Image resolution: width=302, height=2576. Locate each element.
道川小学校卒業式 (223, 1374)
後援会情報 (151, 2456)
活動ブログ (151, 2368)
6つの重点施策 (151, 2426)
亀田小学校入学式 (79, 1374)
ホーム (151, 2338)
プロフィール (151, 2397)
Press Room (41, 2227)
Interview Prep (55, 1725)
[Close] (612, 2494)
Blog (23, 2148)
^^^^^^^^^^^^^^^^
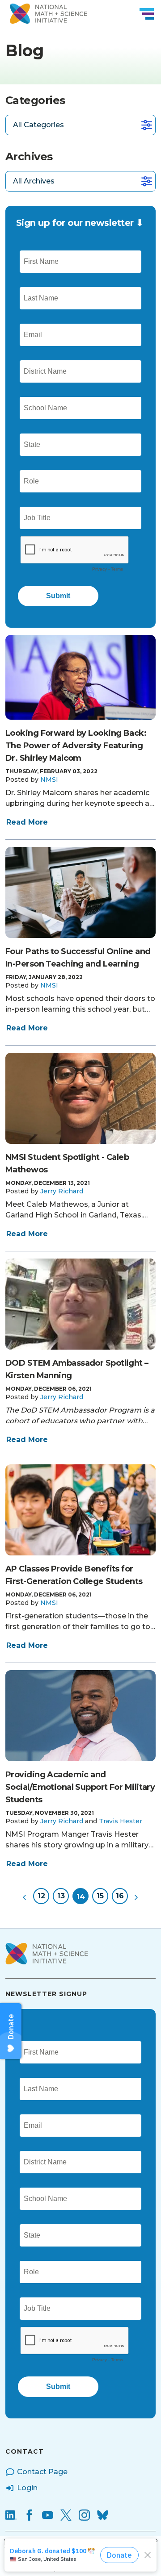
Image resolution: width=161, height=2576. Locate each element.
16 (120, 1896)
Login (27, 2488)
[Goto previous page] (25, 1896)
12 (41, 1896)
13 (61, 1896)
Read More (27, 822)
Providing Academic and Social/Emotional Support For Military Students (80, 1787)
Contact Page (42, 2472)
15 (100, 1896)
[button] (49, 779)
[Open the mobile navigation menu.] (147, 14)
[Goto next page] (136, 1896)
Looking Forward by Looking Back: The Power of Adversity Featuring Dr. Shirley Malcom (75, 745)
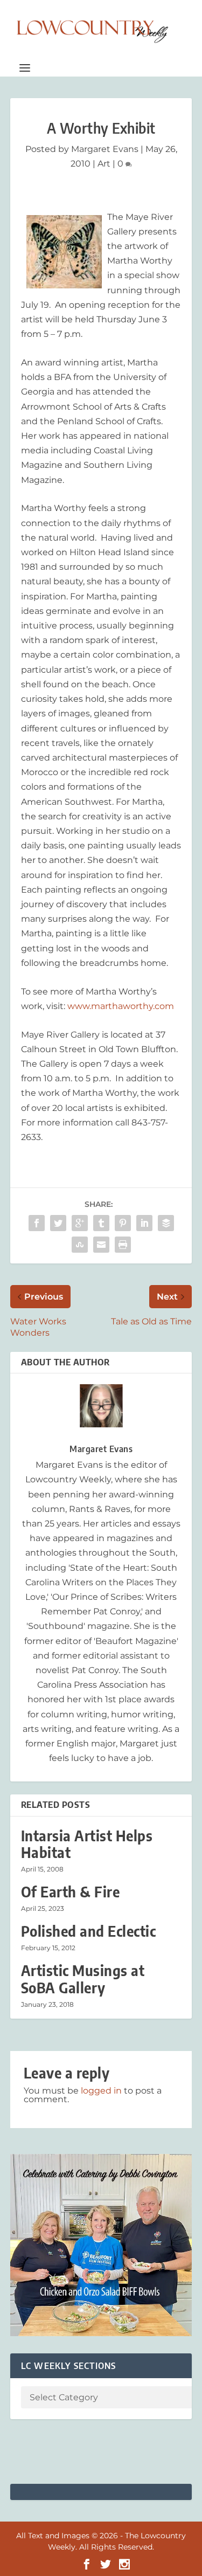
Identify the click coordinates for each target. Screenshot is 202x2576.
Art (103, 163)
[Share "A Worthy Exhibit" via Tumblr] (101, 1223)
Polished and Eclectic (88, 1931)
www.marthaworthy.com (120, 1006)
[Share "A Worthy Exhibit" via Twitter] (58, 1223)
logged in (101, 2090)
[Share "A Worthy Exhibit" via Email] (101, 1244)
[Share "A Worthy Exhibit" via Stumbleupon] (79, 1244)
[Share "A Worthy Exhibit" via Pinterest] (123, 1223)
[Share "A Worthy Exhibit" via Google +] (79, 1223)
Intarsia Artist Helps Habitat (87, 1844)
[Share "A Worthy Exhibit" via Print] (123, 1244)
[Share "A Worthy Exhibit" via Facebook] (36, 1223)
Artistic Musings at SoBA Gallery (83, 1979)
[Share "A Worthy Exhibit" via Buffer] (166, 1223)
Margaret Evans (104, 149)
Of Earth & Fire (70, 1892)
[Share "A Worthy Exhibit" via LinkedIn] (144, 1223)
^^^^^^^^^^^^^^^^
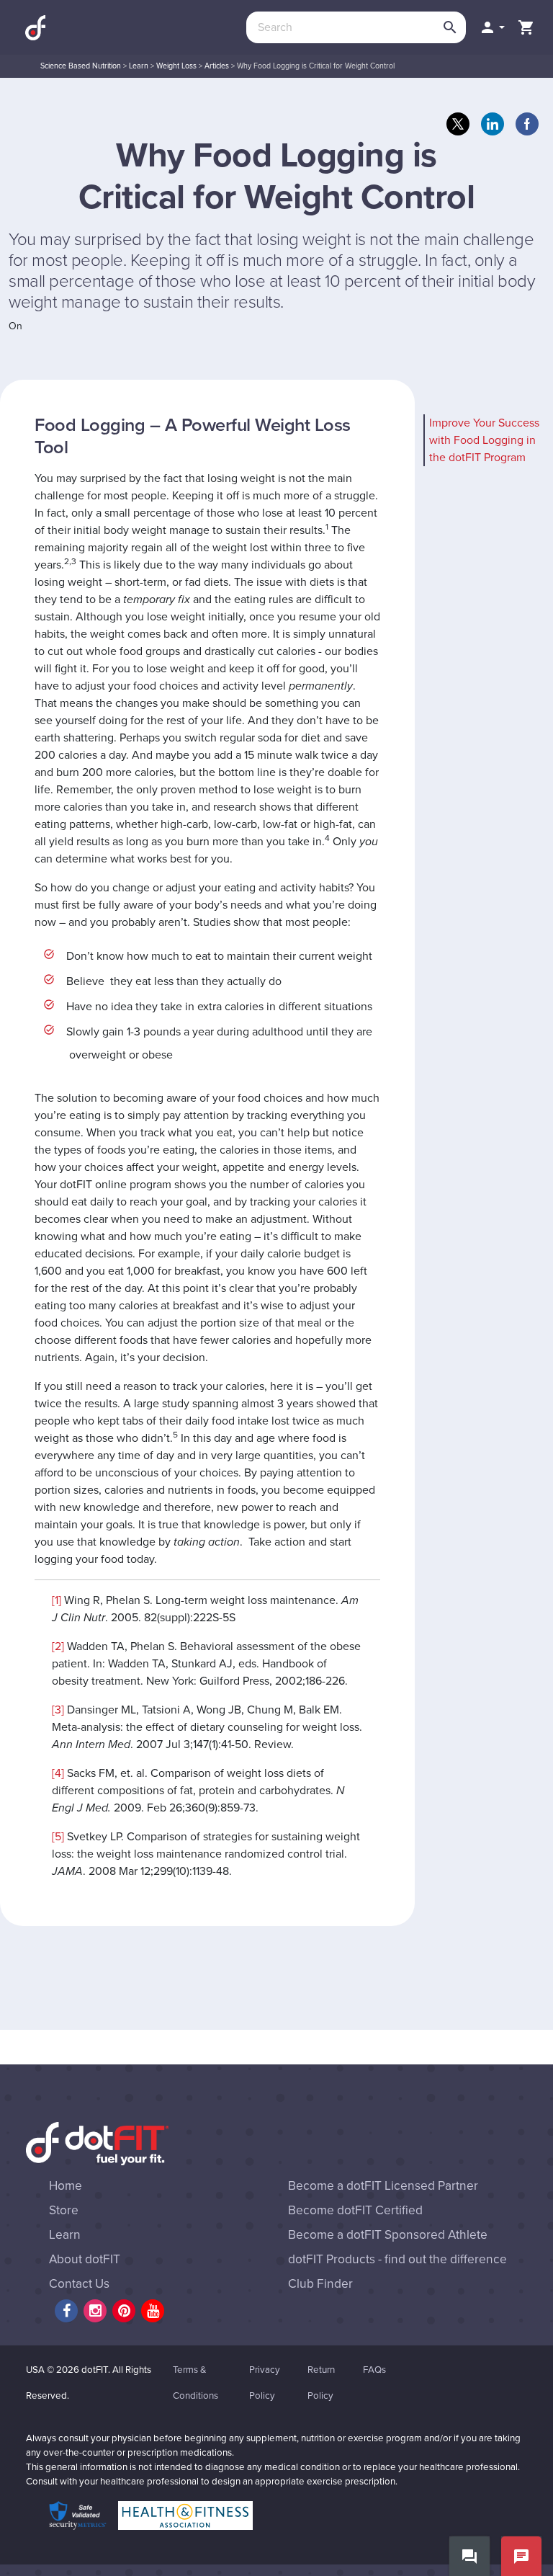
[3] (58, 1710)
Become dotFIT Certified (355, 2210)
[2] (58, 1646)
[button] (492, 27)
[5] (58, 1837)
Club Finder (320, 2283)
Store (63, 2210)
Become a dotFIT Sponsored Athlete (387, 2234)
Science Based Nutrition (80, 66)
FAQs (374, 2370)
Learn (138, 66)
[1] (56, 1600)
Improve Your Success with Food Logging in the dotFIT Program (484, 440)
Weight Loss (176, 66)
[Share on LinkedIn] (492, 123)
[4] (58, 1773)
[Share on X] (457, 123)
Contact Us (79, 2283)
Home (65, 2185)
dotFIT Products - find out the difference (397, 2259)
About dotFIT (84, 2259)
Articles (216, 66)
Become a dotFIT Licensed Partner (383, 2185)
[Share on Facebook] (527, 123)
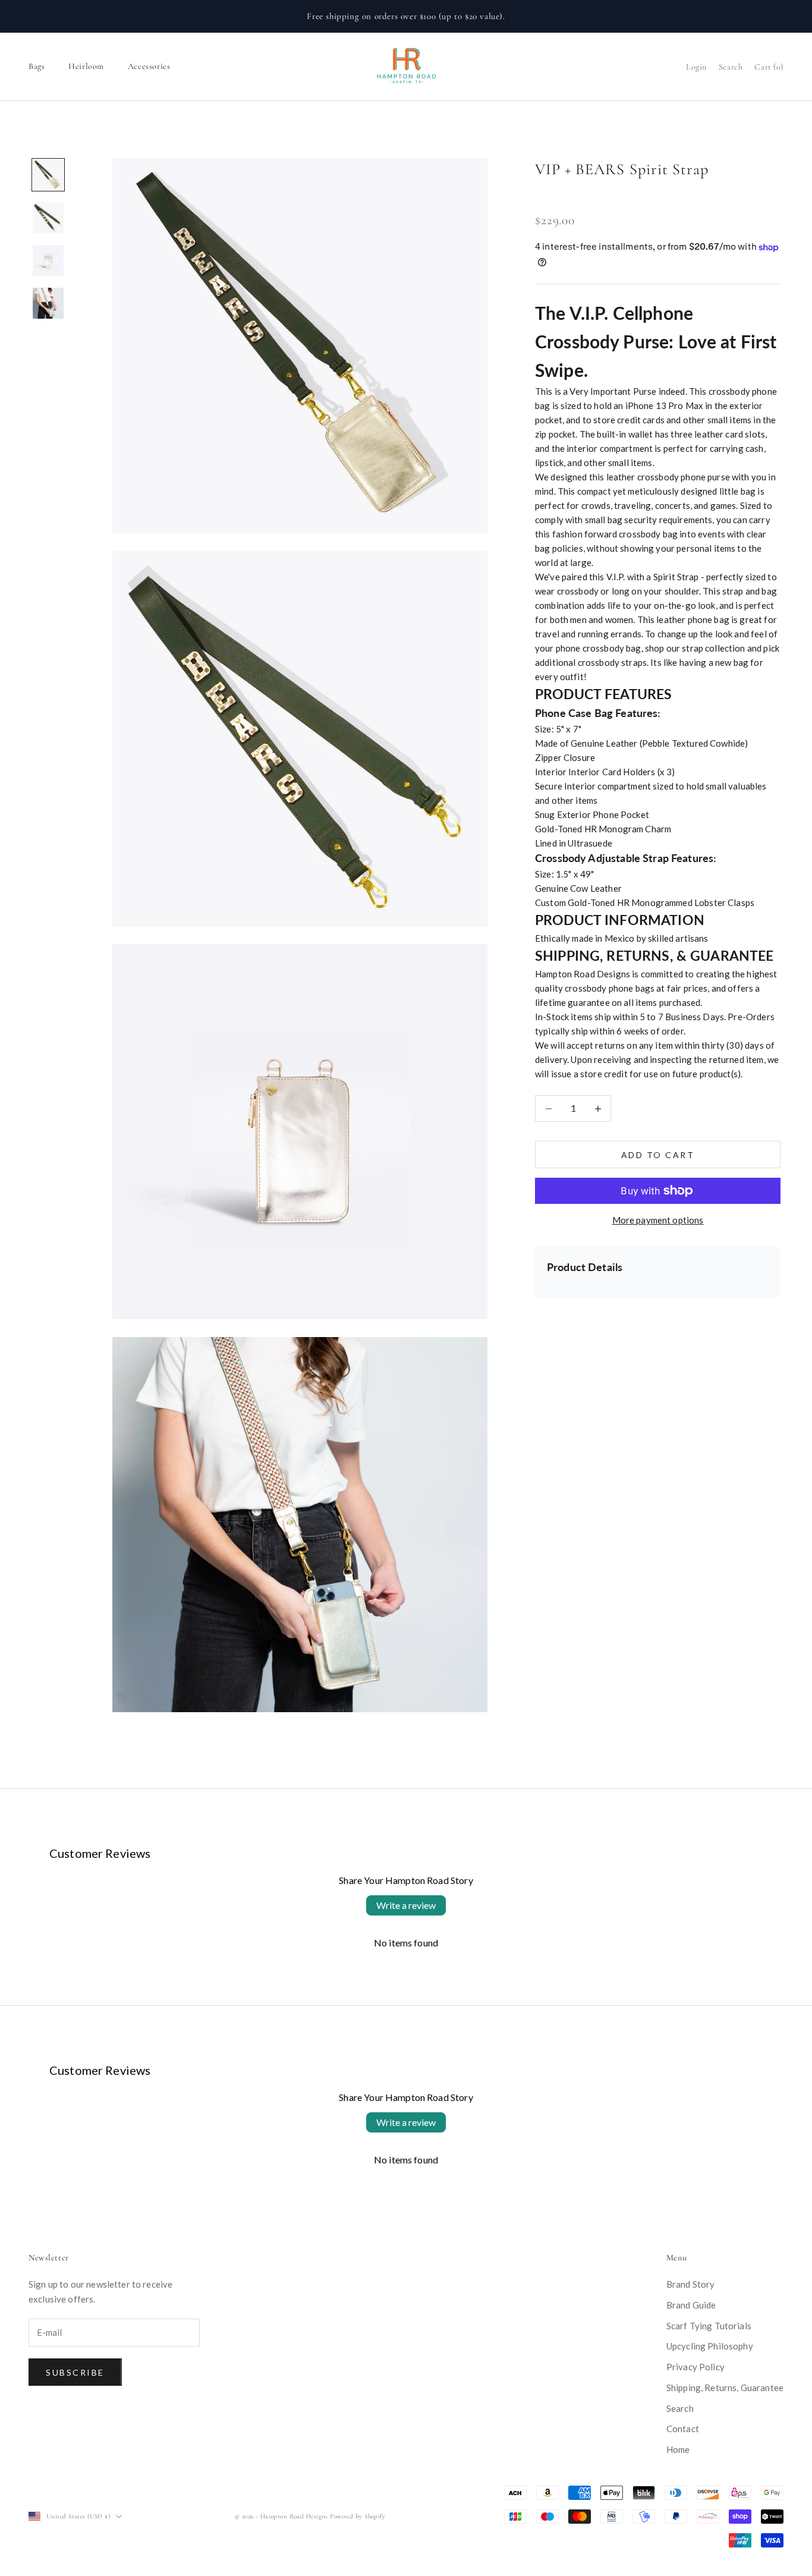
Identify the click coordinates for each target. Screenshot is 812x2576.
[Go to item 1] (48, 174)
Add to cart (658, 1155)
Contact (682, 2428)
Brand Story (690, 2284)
^^^^^^^^^^^^^^^^
Work required: Among the records above, locate the line containing "Store (63, 2210)" and the line containing "Brand Story (690, 2284)", then transcribe exactly the lines starting at the first and ending at the second, with no pictures.

Task answer:
Store (63, 2210)
Become a dotFIT Sponsored Athlete (387, 2234)
Science Based Nutrition (80, 66)
FAQs (374, 2370)
Learn (138, 66)
[1] (56, 1600)
Improve Your Success with Food Logging in the dotFIT Program (484, 440)
Weight Loss (176, 66)
[Share on LinkedIn] (492, 123)
[4] (58, 1773)
[Share on X] (457, 123)
Contact Us (79, 2283)
Home (65, 2185)
dotFIT Products - find out the difference (397, 2259)
About dotFIT (84, 2259)
Articles (216, 66)
Become a dotFIT Licensed Partner (383, 2185)
[Share on Facebook] (527, 123)
Identify the click coordinates for each target. Screenshot is 812x2576.
[Go to item 1] (48, 174)
Add to cart (658, 1155)
Contact (682, 2428)
Brand Story (690, 2284)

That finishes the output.